Call of Duty: Warzone versi mobile telah dilaporkan di masa lalu, dan sekarang telah dikonfirmasi secara resmi. Ini masalahnya — ini bukan sebuah pelabuhan. Activision sedang membangun Warzone “secara native untuk seluler dengan teknologi mutakhir”, dan secara aktif mempekerjakan orang untuk mewujudkannya.

Berita itu terungkap dalam posting blog Call of Duty, karena Activision menjanjikan “pengalaman seluler triple-A yang semuanya baru.” Penekanannya adalah pada “semua-baru” di sana. Untuk mewujudkannya, tim mencari untuk merekrut sejumlah peran di seluruh departemen teknik, desain, seni, pemasaran, dan tambahan. Pengembang seperti Solid State Studios, Beenox, Digital Legends, dan Demonware semuanya terlibat dalam proyek ini, dan tautan blog ke halaman karir Solid State Studios secara khusus.

Itu saja yang kami ketahui tentang Call of Duty: Warzone Mobile saat ini — sedang terjadi, dan membutuhkan pengembang. Sebuah laporan sebelumnya mengklaim bahwa game tersebut sebenarnya akan diluncurkan pada tahun 2022 juga, tetapi itu masih harus dilihat. Tingkat perekrutan aktif ini akan menyarankan sebaliknya.

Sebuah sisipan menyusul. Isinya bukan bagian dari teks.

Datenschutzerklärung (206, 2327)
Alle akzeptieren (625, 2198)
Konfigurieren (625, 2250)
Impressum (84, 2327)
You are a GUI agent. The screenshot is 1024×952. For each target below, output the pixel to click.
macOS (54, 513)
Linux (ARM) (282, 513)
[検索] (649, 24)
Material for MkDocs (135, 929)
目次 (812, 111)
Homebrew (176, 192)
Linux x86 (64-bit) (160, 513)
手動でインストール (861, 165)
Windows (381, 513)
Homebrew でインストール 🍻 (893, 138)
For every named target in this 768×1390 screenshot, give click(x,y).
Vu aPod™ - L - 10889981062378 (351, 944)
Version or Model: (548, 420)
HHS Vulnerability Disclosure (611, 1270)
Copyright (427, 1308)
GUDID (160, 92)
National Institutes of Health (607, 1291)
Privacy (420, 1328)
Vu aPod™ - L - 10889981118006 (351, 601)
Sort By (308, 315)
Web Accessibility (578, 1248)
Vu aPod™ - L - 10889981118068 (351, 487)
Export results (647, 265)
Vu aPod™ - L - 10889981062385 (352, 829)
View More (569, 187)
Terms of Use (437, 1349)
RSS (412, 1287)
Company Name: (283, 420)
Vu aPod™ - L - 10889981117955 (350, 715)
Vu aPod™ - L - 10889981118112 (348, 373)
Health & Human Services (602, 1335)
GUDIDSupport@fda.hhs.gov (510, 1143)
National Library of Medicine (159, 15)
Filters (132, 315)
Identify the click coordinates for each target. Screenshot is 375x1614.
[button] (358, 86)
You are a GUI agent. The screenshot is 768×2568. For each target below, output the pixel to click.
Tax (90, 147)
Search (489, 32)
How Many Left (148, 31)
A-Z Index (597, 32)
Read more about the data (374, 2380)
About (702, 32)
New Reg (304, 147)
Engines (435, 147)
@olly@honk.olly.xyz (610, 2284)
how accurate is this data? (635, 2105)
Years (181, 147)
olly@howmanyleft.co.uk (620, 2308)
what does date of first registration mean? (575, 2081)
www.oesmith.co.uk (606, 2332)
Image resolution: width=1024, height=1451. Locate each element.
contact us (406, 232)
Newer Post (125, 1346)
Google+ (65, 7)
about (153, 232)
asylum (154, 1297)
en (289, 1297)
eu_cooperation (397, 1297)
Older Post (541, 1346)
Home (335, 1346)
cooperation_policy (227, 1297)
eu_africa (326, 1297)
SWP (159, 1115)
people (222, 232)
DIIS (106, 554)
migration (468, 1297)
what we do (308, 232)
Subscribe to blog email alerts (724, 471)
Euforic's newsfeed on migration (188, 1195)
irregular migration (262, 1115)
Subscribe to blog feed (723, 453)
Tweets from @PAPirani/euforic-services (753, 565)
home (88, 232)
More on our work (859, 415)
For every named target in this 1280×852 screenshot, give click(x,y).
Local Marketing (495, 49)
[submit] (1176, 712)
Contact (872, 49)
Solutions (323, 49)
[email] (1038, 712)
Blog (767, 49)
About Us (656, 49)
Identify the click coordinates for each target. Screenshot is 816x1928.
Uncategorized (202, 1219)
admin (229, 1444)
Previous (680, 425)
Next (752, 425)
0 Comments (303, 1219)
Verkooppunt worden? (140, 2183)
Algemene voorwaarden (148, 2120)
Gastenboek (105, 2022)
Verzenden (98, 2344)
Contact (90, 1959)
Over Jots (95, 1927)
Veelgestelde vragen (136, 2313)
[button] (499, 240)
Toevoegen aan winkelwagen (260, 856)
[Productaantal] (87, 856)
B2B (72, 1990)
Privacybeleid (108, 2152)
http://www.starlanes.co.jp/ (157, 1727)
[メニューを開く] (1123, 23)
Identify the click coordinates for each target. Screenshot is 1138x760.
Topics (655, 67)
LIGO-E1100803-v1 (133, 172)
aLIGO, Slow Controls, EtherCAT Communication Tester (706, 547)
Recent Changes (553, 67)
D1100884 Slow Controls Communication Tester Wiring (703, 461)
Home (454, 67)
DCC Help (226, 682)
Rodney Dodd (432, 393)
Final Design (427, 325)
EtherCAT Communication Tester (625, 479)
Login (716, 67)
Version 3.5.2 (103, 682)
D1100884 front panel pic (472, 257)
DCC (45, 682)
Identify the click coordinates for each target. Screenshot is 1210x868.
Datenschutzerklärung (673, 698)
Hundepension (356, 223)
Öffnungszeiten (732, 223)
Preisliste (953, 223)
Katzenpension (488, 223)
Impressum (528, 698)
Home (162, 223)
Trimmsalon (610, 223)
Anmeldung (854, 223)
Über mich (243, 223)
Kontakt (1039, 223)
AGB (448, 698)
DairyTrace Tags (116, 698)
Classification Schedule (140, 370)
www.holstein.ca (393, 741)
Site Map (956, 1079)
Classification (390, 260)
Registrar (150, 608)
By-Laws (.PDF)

Sementara itu, sekuel unggulan Warzone telah dikonfirmasi, dan dijadwalkan untuk dirilis beberapa saat setelah rilis Modern Warfare 2 musim gugur 2022. Anda mungkin bertanya-tanya apakah Warzone 2 akan tetap menjadi battle royale, dan jawabannya adalah ya dan tidak. Activision mengatakan akan memiliki “mode kotak pasir baru,” yang terdengar lebih sesuai dengan mode permainan ekstraksi seperti yang ditemukan di Ghost Recon Frontline.